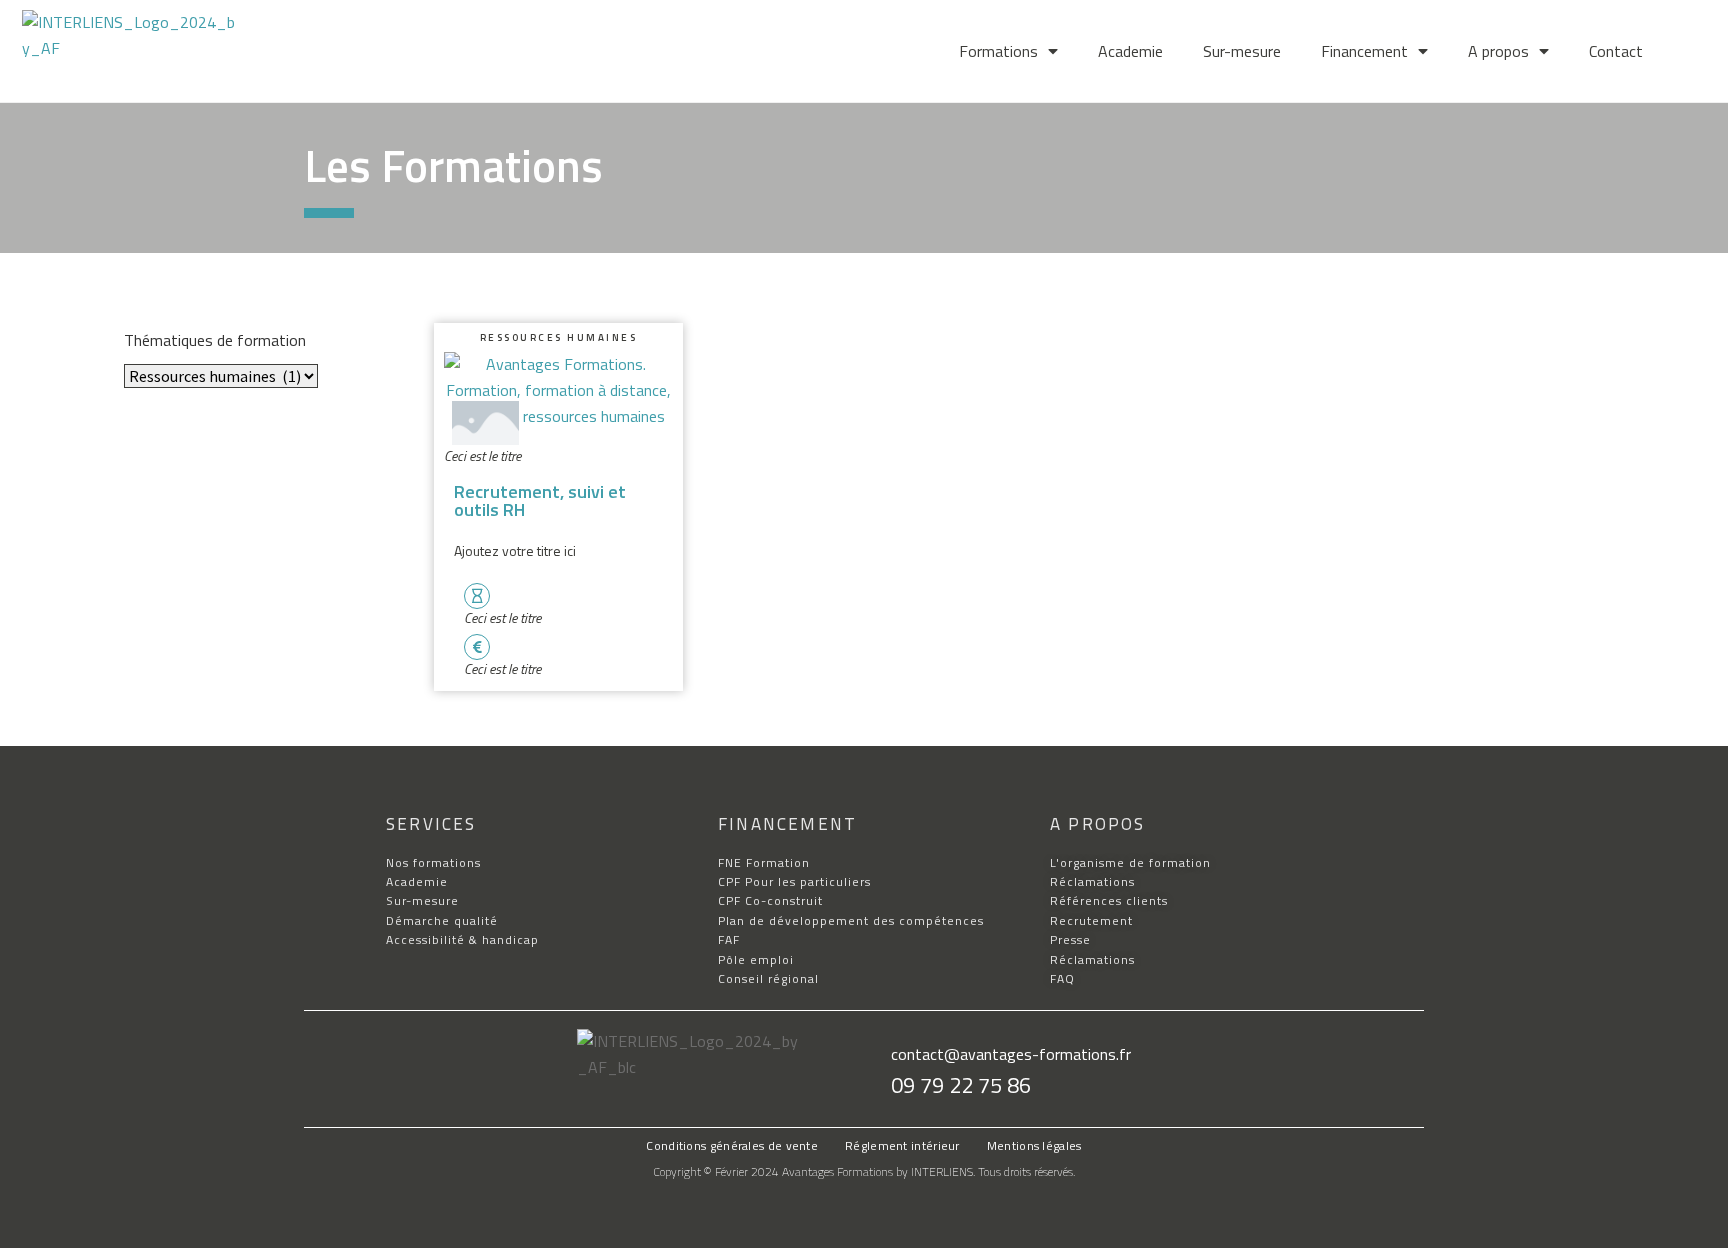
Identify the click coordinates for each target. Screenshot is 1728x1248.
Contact (1616, 51)
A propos (1498, 51)
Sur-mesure (1242, 51)
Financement (1364, 51)
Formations (998, 51)
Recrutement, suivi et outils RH (540, 500)
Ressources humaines (559, 337)
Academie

What to produce – Exactly the lines from the one containing "Financement (1364, 51)" through the end of the records above are to be printed, and no others.

Output for this exercise –
Financement (1364, 51)
Formations (998, 51)
Recrutement, suivi et outils RH (540, 500)
Ressources humaines (559, 337)
Academie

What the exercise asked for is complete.